Full documentation will be available soon
Quickstart
Project uses git submodules
This is an advanced workspace implementation for react applications
Re-space includes the following features:
- develop regular react apps
- create JavaScript, TypeScript, React libraries
- implement monorepo, submodules
- workspace, submodules management
- efficient rollup bundling
- workspace dependency awareness
Why is this an advanced implementation
It uses CLI, which does what you exactly need to write react applications.
Currently, the solution is fully customizable.
Future design implementation will be revised.
Motivation
The primary motivation was not to be tied to existing solutions of vendors, so as not to get into vendor lock.

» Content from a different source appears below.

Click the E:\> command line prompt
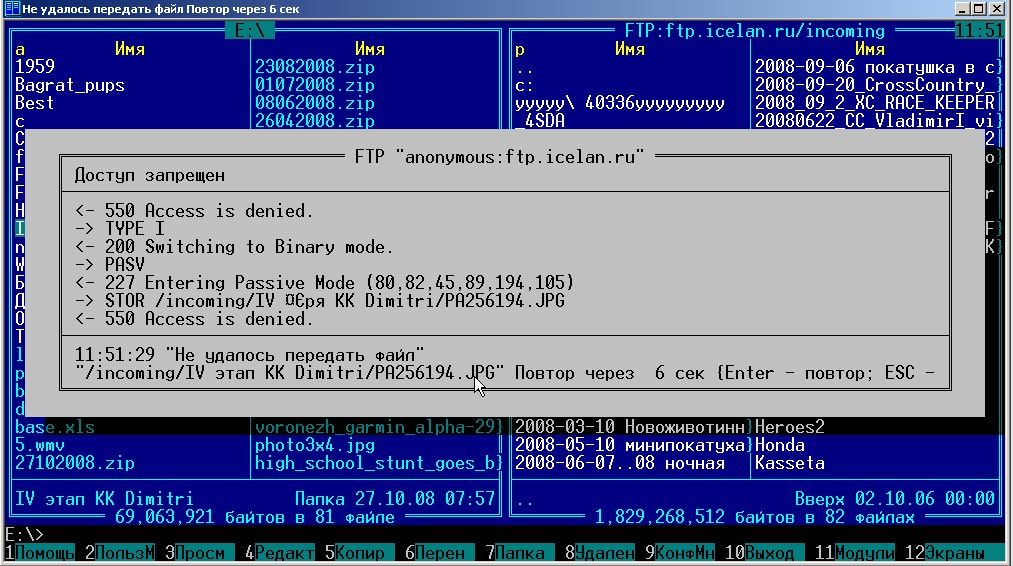click(24, 535)
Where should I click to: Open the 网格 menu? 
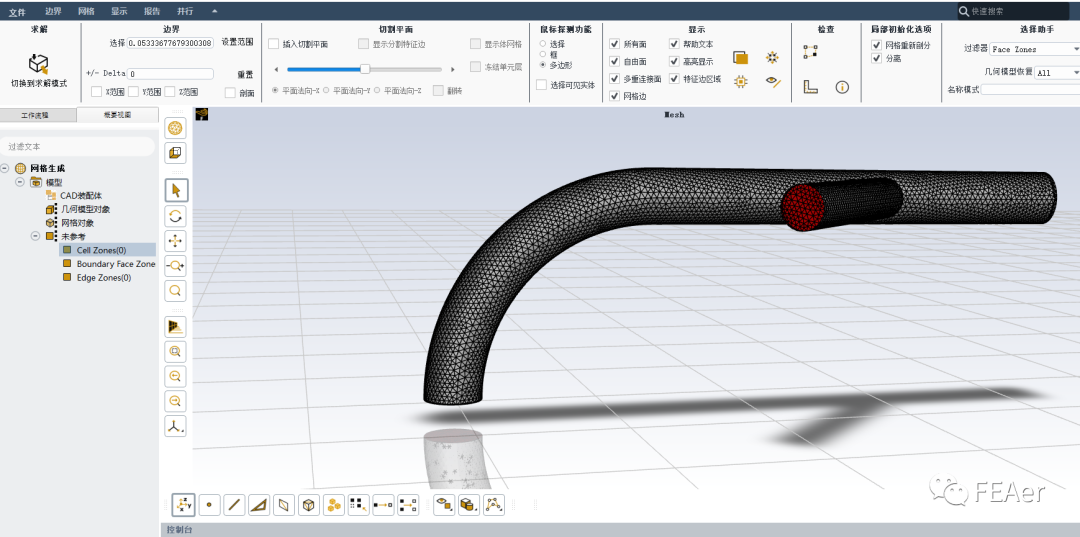pyautogui.click(x=86, y=11)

Nevertheless, I recommend considering alternative solutions:
- nx/react - a super powerful tool that can do everything, but turned out to be redundant for me.
- lerna - completely threw this idea away with existing yarn workspaces, yarn, and git submodules scripts.
- tsdx - an interesting idea, where I had to learn a lot; however, it also does and does not do what my project precisely needed.
I will explain in more detail later why these solutions did not fit perfectly into the business problems I encountered
The solution is currently raw
The base implementation is ready for use.
Nevertheless, I would also like to finish some essential changes in the re-space/cli that will help show off the full power of this implementation.
Namely, it is necessary to complete the CLI, which generates a completely basic boilerplate of the main application (repository/module),
which is the workspace root of the whole project.
What can it do now
Even in its raw form, it is already ready for use, and here is what exactly you can do with re-space:
- run your application through create-react-app
- bundle your packages through rollup
- use advanced CLI re-space/cli
- save your time with typescript (with the option not to use it)
- receive all the power of using yarn workspaces
- enjoy configured testing(jest), formatting(prettier), linting (eslint, stylelint), git hooks(husky, lint-staged) and other useful tools like copy-paste-detector(jscpd), dependency-bot(renovate)
Powerful CLI
The following options are now available:
- build and serve your package with a modern rollup module bundler. Rollup is the best choice for building independent libraries due to efficient tree-shaking and fast compilation.
- test and lint your package with Jest and eslint. These built-in packages are crucial for increasing and maintaining the quality of built libraries.
- generate a new package (submodule): basic, react. Re-space creates a distribution of responsibility. Not all packages must deal with react components. Sometimes you want to build plain JavaScript/TypeScript libraries.
- add a new feature (available options: docz, playground(run packages locally inside the package workspace)). Re-space allows you to not generate components with all the things that may not necessarily need in each package.
- install dependencies. This option provides workspace dependency management. If you are running install inside some package, it'll add these dependencies as "peer" and add them to the root.
- manage submodules. It is quite challenging for managing git submodules. You have to perform many actions to make a simple task happen, and this is what scares people off from using submodules. In turn, Re-space offers user-friendly control through commands, which increases understanding and speed of interaction with git submodules.
- manage workspaces. Re-space offers a much efficient alternative to the "yarn workspaces". It analyzes your dependencies between workspaces and runs them in the desired sequence and in parallel, when necessary and appropriate.
It planned to add the following options soon:
- generate a new main application.
- generate independent package (out of workspace).
- increase the number of plug-in features.
License
This project is MIT licensed.
Contributing
Contributions are welcome. For significant changes, please open an issue first to discuss what you would like to change.
If you made a PR, make sure to update tests as appropriate and keep the examples consistent.